There are Vance and Mo, as I said. Nice to see Vance is recovering from his stroke, not nice to see that his public appearances have been so minimal since leaving the Daily Show that evidence of one of my six all-time wikipedia edits are still on his page.
Seriously, you chose cat in tree over porkchop fire? Philistines. Also, ‘apparatuses’ is correct. Go jump in a dumpster, user:Alan_Smithee.
Celebrity Jeopardy non-winner Josh Gad’s not-necessarily-funny loudness was consistent with past appearances despite his cited salary to the contrary (and no longer being as fat). He provided a voice in the animuted film Frozen, which my father has seen but I have not. A few weeks after this show criticizes D. Trump for making his presidential pitch as “I’m rich,” this Gad that I’m supposed to like comes out and yells “Disney money, BITCH!” The difference, of course, is that Josh said “bitch.”
Stacey Grenrock-Woods, whose Daily Show reception was similar to Gad’s, did not appear, but did not appear in Book of Mormon either. She did have many more segments aired, however — 55 in total, if imdb.com is to be believed, and it is not always, since it only lists one for Gad, and I know he appeared at least four times, including this one.

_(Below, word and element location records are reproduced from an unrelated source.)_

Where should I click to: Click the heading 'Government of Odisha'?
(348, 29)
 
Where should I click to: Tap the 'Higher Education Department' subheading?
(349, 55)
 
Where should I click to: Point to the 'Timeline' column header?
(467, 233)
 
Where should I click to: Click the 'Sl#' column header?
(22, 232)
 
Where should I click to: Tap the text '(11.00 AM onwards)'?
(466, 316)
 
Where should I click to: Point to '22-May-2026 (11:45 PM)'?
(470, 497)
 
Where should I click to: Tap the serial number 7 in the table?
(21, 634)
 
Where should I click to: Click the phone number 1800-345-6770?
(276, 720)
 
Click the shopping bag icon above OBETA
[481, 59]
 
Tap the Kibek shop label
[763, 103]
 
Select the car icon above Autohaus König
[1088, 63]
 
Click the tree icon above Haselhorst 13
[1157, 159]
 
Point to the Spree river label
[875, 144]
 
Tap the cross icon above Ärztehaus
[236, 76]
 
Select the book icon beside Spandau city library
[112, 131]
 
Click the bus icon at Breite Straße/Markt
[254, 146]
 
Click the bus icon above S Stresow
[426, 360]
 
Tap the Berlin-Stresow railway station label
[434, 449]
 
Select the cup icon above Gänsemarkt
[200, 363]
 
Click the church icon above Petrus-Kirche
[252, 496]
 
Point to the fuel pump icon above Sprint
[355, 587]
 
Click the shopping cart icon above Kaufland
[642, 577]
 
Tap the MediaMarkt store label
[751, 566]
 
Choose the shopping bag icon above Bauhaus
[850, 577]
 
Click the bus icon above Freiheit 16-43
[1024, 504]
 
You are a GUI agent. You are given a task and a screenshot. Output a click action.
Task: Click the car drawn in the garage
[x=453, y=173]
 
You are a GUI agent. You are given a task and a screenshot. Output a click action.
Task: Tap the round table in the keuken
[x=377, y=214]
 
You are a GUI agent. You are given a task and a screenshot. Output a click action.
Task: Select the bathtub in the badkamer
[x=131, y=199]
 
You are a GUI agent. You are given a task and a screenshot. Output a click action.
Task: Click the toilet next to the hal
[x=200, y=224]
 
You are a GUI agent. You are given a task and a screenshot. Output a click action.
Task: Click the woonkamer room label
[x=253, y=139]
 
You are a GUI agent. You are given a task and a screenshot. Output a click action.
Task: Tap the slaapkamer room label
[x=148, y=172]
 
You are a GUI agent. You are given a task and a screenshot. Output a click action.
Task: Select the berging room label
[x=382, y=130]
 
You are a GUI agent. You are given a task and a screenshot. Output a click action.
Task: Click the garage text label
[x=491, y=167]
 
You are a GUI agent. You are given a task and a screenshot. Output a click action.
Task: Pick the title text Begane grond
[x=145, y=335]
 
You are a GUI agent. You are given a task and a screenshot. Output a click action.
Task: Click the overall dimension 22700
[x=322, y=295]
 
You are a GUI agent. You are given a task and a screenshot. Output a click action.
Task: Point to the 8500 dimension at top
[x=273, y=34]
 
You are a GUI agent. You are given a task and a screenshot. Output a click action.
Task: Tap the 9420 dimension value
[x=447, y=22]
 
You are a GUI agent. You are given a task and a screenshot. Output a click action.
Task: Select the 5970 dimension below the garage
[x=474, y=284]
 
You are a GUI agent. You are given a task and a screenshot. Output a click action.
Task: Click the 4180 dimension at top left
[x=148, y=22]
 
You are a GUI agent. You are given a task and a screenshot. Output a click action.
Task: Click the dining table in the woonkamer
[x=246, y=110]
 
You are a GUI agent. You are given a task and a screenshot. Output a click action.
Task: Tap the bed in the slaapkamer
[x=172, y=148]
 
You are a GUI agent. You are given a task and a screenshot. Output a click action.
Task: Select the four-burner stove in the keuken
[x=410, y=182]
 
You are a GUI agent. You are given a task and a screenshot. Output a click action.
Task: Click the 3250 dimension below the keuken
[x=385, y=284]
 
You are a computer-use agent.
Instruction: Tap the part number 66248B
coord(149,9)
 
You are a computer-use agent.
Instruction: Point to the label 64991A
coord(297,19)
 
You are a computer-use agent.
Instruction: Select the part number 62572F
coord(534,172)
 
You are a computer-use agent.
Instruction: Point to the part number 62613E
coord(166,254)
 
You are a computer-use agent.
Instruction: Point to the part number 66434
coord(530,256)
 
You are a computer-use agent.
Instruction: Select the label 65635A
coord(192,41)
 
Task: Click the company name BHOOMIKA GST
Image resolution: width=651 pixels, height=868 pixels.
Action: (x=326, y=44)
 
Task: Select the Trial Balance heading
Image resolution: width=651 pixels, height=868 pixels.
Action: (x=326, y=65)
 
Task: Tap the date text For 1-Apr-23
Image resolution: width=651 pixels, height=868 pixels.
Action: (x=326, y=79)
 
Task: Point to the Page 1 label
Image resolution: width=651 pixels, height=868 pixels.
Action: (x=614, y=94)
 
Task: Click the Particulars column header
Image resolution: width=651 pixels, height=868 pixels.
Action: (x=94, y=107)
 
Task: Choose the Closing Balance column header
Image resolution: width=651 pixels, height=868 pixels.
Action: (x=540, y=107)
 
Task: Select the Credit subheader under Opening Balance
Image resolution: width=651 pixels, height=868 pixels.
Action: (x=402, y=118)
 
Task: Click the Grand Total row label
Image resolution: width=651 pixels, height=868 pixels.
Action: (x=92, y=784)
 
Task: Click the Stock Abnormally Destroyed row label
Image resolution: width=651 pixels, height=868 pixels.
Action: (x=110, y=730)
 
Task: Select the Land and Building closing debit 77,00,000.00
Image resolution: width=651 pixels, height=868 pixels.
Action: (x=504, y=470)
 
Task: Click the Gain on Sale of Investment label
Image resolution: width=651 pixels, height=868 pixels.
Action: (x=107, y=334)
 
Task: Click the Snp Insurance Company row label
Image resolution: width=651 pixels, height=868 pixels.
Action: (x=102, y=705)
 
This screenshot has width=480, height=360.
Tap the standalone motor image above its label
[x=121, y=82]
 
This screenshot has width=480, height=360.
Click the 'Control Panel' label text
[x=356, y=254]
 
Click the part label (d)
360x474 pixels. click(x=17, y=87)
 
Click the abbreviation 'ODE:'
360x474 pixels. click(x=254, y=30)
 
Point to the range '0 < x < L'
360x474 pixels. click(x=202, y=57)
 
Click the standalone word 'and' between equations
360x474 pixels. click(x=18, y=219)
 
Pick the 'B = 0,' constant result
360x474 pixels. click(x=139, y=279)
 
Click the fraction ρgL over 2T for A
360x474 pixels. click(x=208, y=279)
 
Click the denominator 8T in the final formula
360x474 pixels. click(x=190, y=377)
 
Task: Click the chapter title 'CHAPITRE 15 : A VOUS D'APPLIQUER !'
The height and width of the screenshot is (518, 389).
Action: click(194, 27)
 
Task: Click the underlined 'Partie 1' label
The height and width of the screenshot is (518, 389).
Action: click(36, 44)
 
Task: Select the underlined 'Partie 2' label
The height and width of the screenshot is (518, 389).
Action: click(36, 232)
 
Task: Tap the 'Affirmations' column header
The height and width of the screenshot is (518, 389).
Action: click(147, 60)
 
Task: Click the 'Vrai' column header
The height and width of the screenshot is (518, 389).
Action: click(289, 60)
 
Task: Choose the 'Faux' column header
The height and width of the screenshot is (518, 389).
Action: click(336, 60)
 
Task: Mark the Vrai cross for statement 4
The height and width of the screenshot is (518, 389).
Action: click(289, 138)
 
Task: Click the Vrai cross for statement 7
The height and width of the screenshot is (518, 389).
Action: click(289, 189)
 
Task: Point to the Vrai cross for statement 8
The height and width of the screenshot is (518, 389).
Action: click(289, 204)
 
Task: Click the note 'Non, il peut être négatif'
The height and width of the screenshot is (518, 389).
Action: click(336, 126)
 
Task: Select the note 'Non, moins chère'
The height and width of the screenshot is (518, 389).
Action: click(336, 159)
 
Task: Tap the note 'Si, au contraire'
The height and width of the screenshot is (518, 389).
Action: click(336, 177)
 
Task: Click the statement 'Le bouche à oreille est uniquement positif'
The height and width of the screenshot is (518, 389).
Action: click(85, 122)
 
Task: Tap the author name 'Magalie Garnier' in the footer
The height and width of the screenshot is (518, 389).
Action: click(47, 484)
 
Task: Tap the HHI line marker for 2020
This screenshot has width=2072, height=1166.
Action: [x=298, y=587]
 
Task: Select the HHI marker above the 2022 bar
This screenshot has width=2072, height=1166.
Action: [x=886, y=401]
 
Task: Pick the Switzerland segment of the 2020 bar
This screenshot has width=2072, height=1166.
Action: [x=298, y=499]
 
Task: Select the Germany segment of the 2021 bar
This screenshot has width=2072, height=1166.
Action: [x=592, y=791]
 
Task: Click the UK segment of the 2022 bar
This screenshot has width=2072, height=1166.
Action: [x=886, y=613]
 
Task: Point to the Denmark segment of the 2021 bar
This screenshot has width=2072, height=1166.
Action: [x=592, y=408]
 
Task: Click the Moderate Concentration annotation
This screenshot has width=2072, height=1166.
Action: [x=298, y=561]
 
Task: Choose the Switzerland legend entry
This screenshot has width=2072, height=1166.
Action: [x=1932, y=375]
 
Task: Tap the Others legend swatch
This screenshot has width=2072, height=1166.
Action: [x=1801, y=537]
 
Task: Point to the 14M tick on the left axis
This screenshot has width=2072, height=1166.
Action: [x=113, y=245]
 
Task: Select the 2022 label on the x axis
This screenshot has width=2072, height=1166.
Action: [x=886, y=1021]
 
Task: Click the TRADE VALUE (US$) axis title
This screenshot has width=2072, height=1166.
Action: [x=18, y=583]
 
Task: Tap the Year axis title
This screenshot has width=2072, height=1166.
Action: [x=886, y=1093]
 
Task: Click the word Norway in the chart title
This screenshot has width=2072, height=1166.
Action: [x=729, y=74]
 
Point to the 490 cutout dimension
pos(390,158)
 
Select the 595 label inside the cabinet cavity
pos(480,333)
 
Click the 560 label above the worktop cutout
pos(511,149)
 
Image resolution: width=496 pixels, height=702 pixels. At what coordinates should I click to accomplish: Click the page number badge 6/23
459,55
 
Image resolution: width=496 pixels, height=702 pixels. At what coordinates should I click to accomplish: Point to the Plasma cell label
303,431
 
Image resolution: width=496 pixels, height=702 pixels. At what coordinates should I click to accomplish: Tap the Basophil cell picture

By the roy, I am glad Donald Trump has the attention he is getting. The American republican party has been led by a kangaroo court of irrational loudmouth cartoon characters with no solutions as long as I have been casually acknowledging politics, long before Fox News streamlined our access to it. The party created this opportunity for somebody like Trump, and deserves everything that Trump does with the opportunity, and the party deserves to not be able to control Trump. They did not learn anything from Arnold Schwarzenegger or Sarah Palin, and this is the next stage of that. Now that the American public widely supports homosexual rights, believes in evolution and other similarly “blasphemous” endeavors, the republican party has lost Christian moral authority as a means to prop itself up, which is all it ever had, and nobody believes it anymore when it claims it’s actually talking about science instead of religion, either. Without that they just have to get more and more ridiculous to get attention. The Jon Stewart exit aired the same night as the once-recent republican debate… One of these indistinguishable dumb shows that the Daily one had little impact on the continued creation of, interviewed a focus group after the debate, because that’s safer than actually expressing an opinion for yourself, and one member chosen to speak on camera claimed to have formerly been a Trump supporter, but no longer! I cannot think what put the guy off: Trump’s total consistency with past behavior, that made him the party frontrunner and got him in the debate among the sponsored politicians to begin with?
I would love for the republican party to self destruct and allow a competent group to take its place and challenge democrats on legitimate topics instead of the some old non-topics both sides mutually agreed to fake-argue about so they could maintain their rubbish party-based electoral college system. Which seems a naive thing to say, and polls don’t amount to a hill of beans in an election over a year away, but I appreciate not knowing exactly what is going to happen next and finding an opening to have naive hopes in.
Back on topic, the less daily-like shows I view, the less aware I will be of polls and therefore the less likely I will feel the need for that manner of interlude.